To queue a job, you can just use standard ActiveJob methods:

# To queue for immediate processing
YourJob.perform_later(args)

# or to schedule a job for a future time:
YourJob.set(wait: 1.minute).perform_later(args)

Note: Due to limitations in SQS, you cannot schedule jobs for later than 15 minutes in the future.

Running workers - polling for jobs

To start processing jobs, you need to start a separate process (in additional to your Rails app) with bin/aws_sqs_active_job (an executable script provided with this gem).
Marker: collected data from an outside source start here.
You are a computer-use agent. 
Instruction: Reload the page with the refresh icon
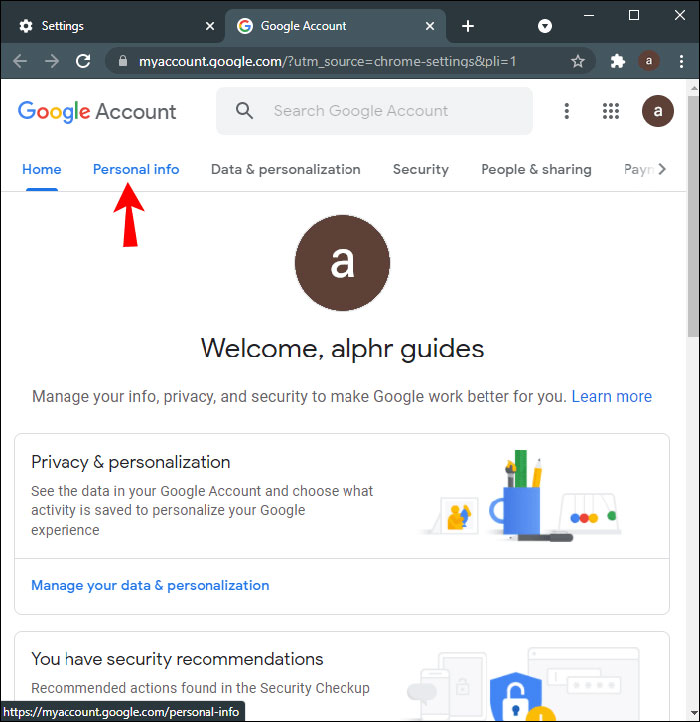[83, 61]
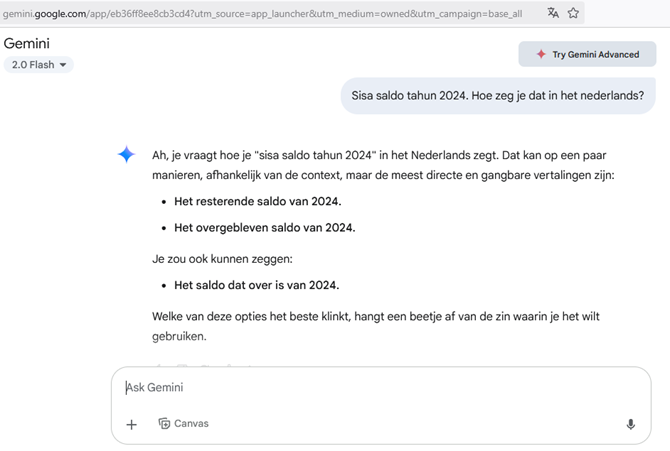Click the Canvas icon in the prompt box

(x=165, y=423)
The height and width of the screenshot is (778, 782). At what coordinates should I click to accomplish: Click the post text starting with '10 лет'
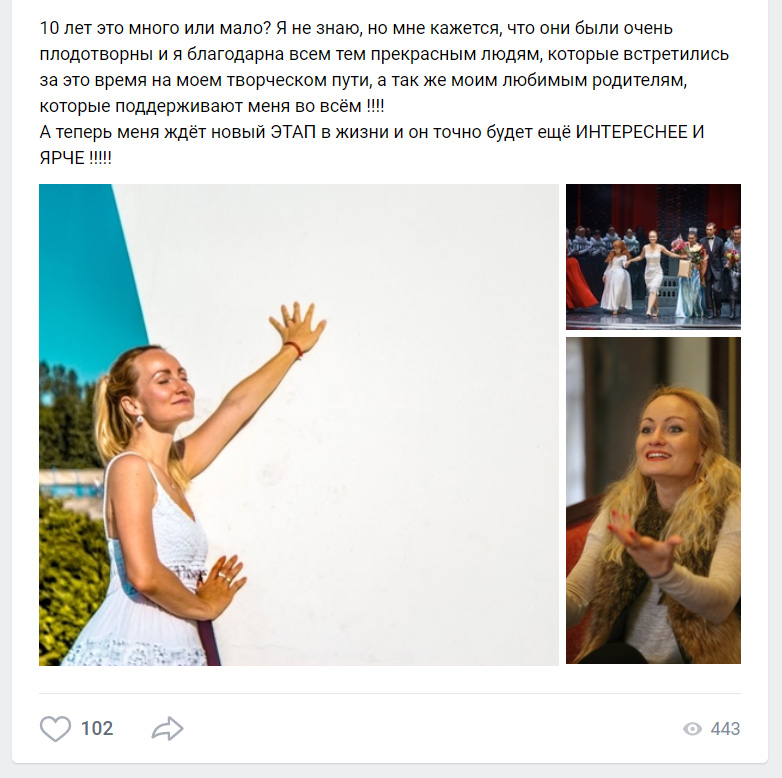point(384,67)
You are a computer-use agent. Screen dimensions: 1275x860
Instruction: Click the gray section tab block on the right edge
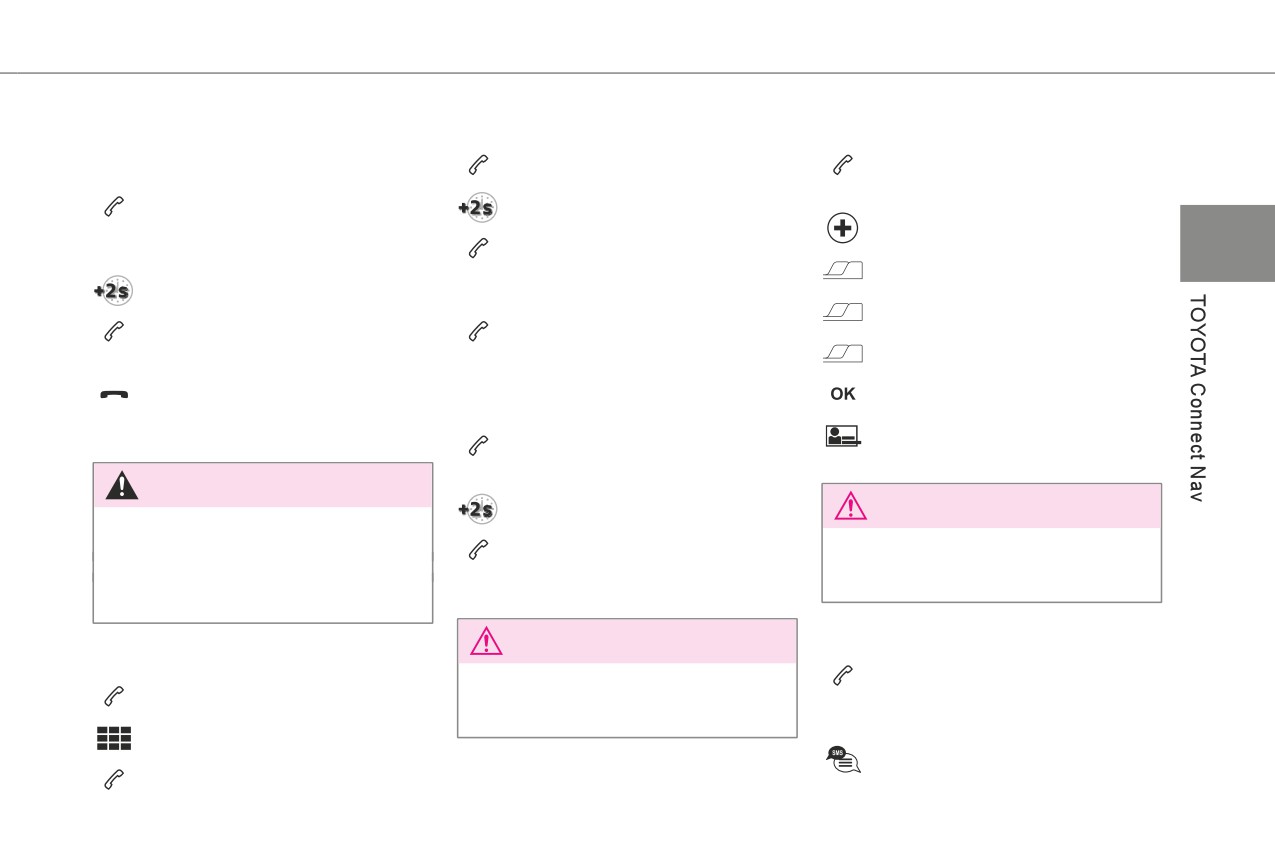1227,243
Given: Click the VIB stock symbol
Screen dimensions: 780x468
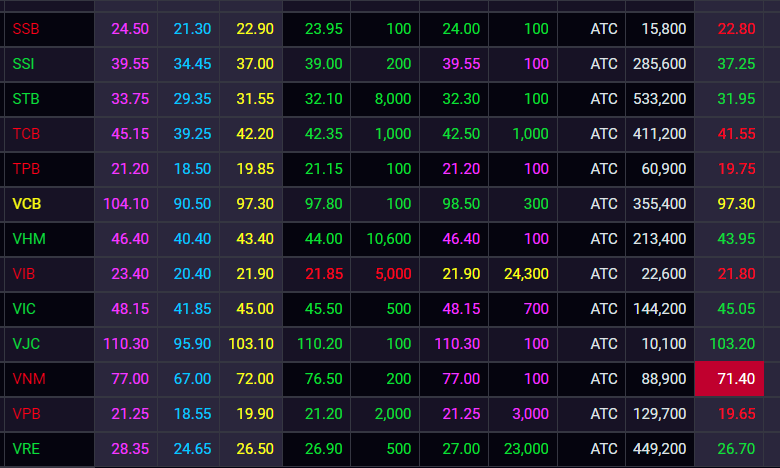Looking at the screenshot, I should (x=23, y=274).
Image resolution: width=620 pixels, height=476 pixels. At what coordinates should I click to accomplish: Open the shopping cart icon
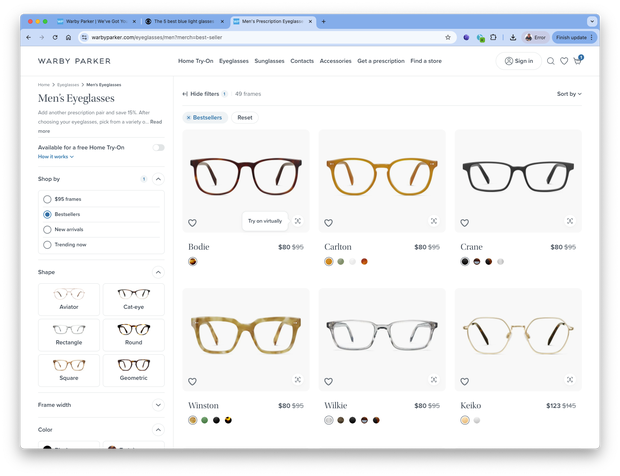coord(577,61)
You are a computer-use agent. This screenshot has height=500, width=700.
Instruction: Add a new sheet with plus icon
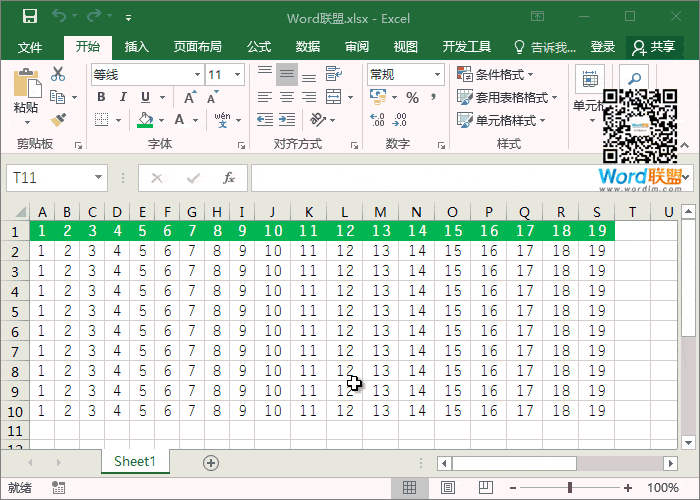tap(210, 462)
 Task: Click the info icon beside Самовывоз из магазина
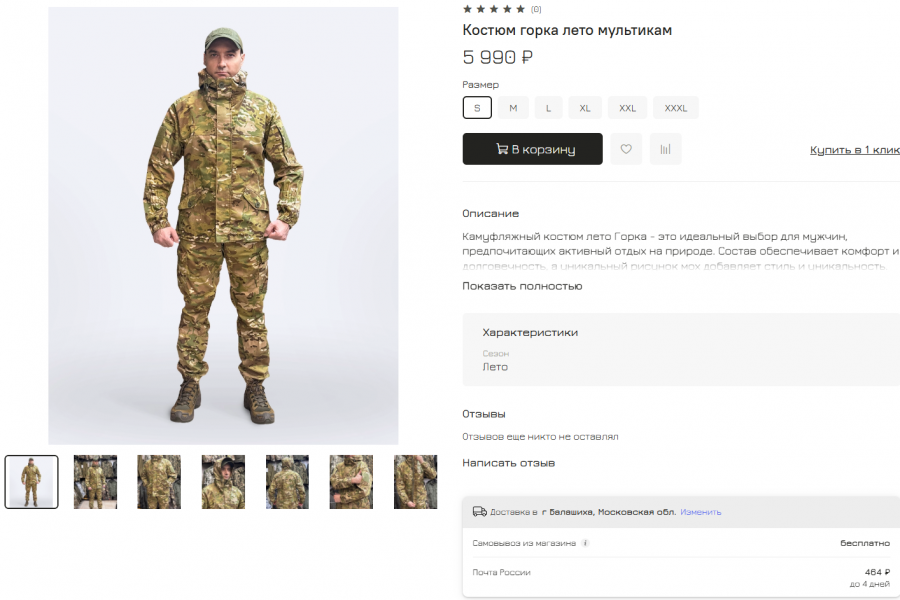point(585,544)
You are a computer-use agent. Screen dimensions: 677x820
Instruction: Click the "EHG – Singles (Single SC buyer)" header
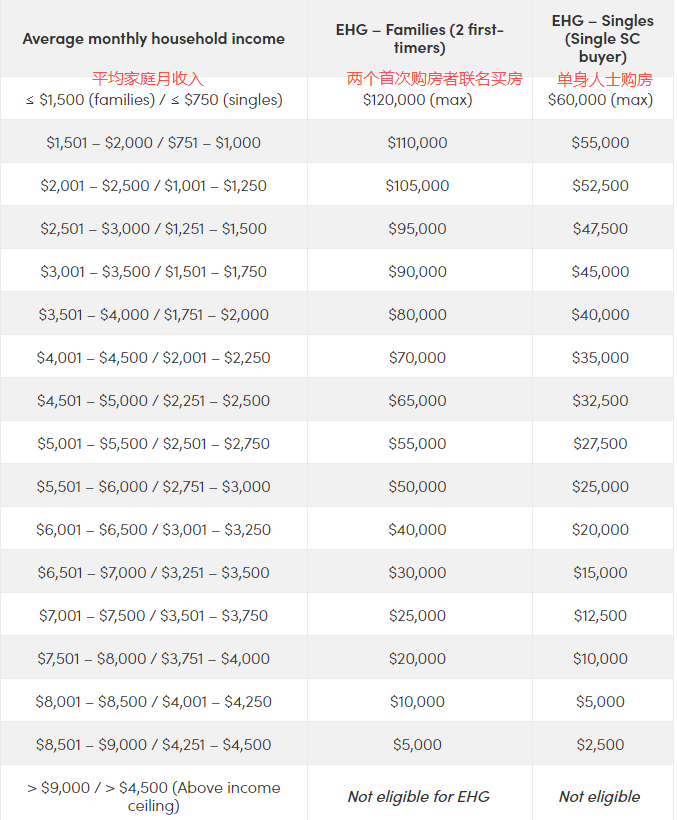click(x=601, y=39)
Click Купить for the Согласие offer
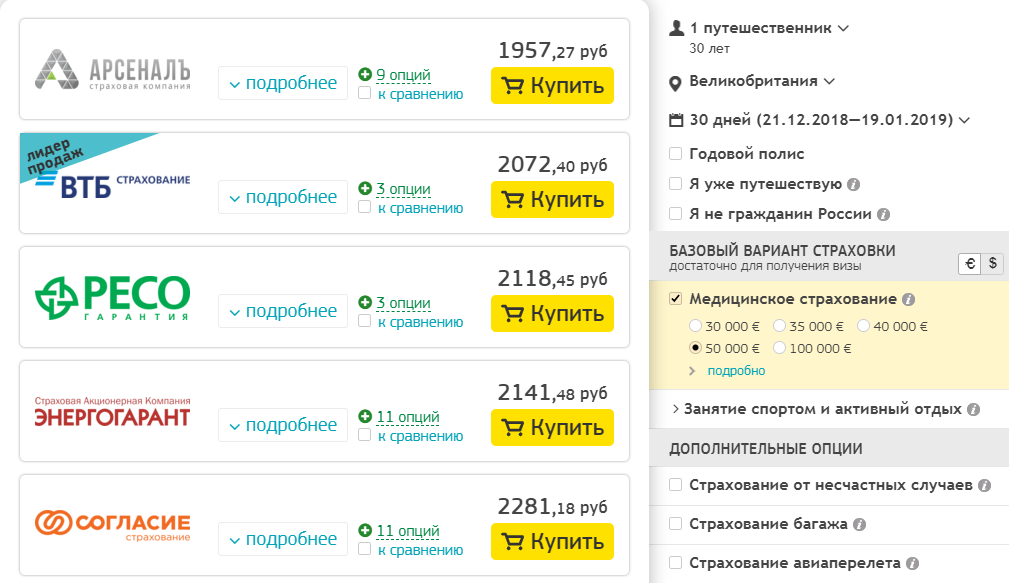This screenshot has height=583, width=1028. 552,542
You need to specify the queue to process jobs from:

RAILS_ENV=development bundle exec aws_sqs_active_job --queue default

To see a complete list of arguments use --help.

You can kill the process at any time with CTRL+C - the processor will attempt to shutdown cleanly and will wait up to :shutdown_timeout seconds for all actively running jobs to finish before killing them.

Note: When running in production, its recommended that use a process supervisor such as foreman, systemd, upstart, daemontools, launchd, runit, ect.

Configuration

For a complete list of configuration options see the Aws::Rails::SqsActiveJob::Configuration documentation.

You can configure AWS SQS Active Job either through the yml file or through code in your config/.rb or initializers.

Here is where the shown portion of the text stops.